Waters seeks to dismiss the complaint pursuant to Rule 12(b)(5) because O'Meara did not serve a summons and copy Of the complaint upon Waters personally. Rule 4 provides that where a federal employee is sued in an official capacity, service of process is effected by sending a copy of the summons and complaint via certified or registered mail to the employee, and serving process upon the United States. FED. R.CIV.P. 4(i)(2). Service upon the United States is accomplished by personal service upon the United States Attorney for the district in which the action is brought and service by certified or registered mail upon the Attorney General of the United States. FED R.Crv.P. 4(i)(1). Where the employee is sued in an individual capacity for acts or omissions occurring in connection with the performance of duties on behalf of the United States, service is effected by delivering a copy of the complaint to "the individual personally or by leaving copies at the individual's dwelling (in the manner prescribed by Rule 4(e)), and complying with the aforementioned requirements for service upon the United States. FED. R.Crv.P. 4(i)(2)(3). Here, O'Meara sent copies of the summons and complaint by certified mail to Waters at her place of employment, and complied with the requirements for service upon the United States. Thus, the determination whether service was properly effected on Waters, a United States employee,' depends on whether O'Meara is suing her in an official or individual capacity.

Waters was clearly acting within her official capacity as an Appeals Officer pursuant to 26 C.F.R. § 301.6330 and Internal Revenue Manual § 8.6.1.2.5 when she denied O'Meara's request for a face-to-face Appeals hearing.2 Thus, this Court concludes that O'Meara properly effectuated service of process by sending Waters a copy of the summons and complaint by certified mail. Waters' motion to dismiss the claim based on improper service of process is DENIED.

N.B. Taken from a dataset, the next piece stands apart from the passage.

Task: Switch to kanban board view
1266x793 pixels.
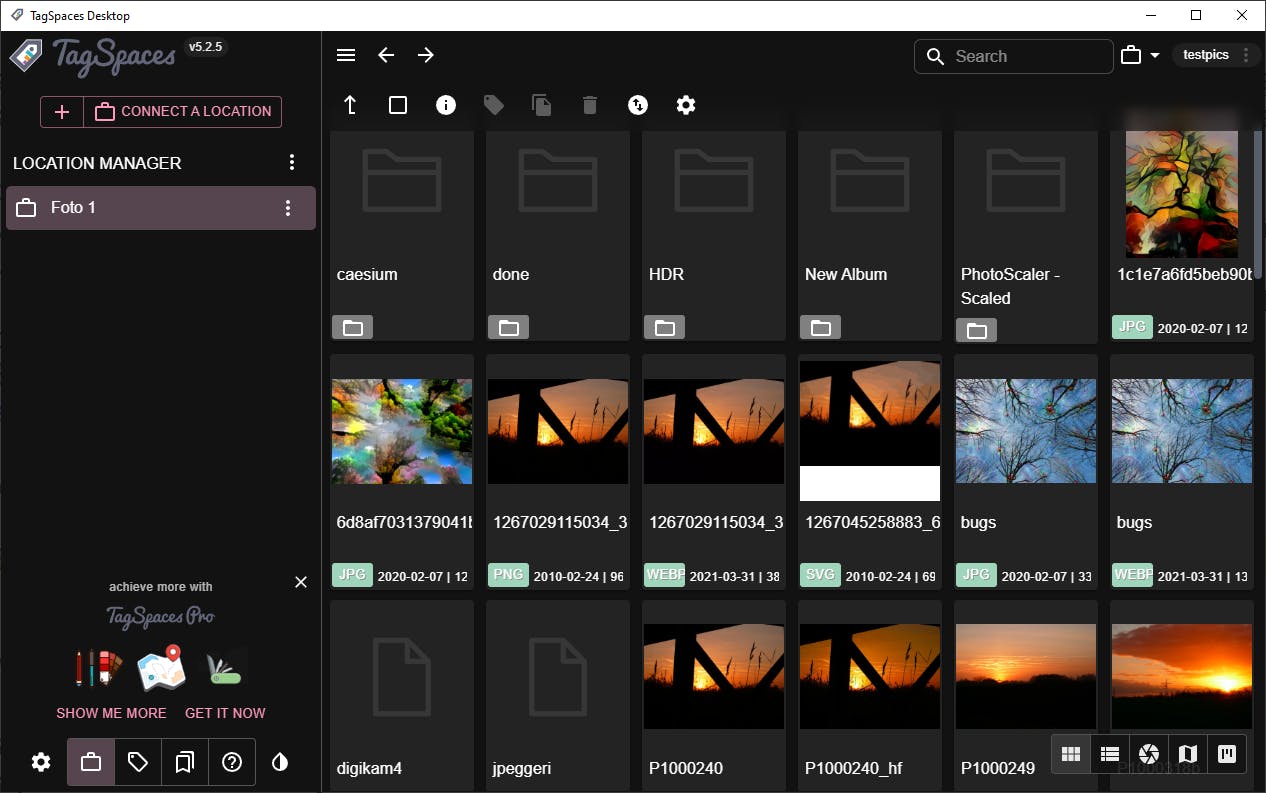Action: (x=1227, y=754)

II. Subject Matter Jurisdiction

O'Meara seeks a writ of mandamus to compel an IRS employee to act. To assess whether jurisdiction is proper in this case, this Court must interpret two competing statutes. The positive grant of jurisdiction is found in the Mandamus and Venue Act ("MVA") 28 U.S.C. § 1361: "The district courts shall have original jurisdiction of any action in the nature of mandamus to compel an officer or employee of the United States or any agency thereof to perform a duty owed to the plaintiff." 28 U.S.C. § 1361. The limiting jurisdictional statute, the Anti-Injunction Act ("AIA") provides that "no suit for the purpose of restraining the assessment or collection of any tax shall be maintained in any court by any person, whether or not such person is the person against whom such tax was assessed." 26 U.S.C. § 7421(a). While the MVA grants district courts jurisdiction over any suit seeking mandamus, it does not override the AIA. Estate of Michael ex rel. Michael v. Lullo, 173 F.3d 503, 506 (4th Cir.1999): To prevail, therefore, O'Meara must demonstrate that his claim does not implicate the AIA or that it fits within the narrow exception to the AIA, which allows plaintiffs to bring suit upon proof of irreparable injury and certainty of success on the merits. Id.

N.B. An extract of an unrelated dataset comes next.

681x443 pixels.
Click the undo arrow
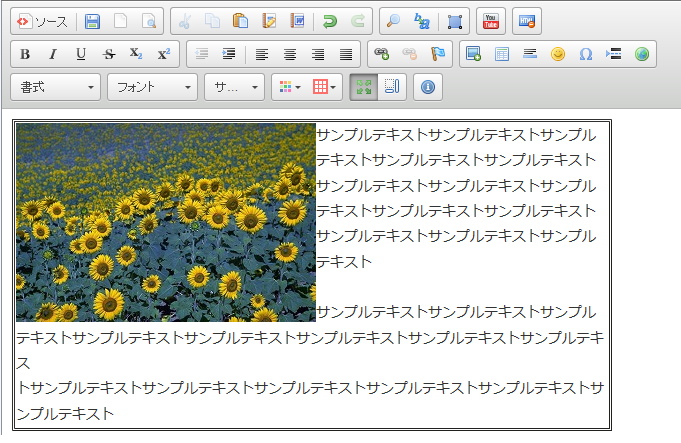[331, 21]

A. Implication of the Anti-Injunction Act

The Supreme Court of the United States has interpreted the principal purpose of the AIA to be the protection of the Government's need to assess and collect taxes as expeditiously as possible "with a minimum of preenforcement judicial interference" and "to require that the legal right to the disputed sums be determined in a suit for refund." Bob Jones Univ. v. Simon, 416 U.S. 725, 736, 94 S.Ct. 2038, 40 L.Ed.2d 496 (1974). O'Meara claims that his suit does not implicate the AIA because he is asserting his due process right to a face-to-face hearing and not challenging the levied tax liabilities. (Compl.¶ 6,7.) However, the Unites States Court of Appeals for the Fourth Circuit has interpreted the AIA to extend broadly "beyond the mere assessment and collection of taxes to embrace other activities ... that are intended to or may culminate in the assessment or collection...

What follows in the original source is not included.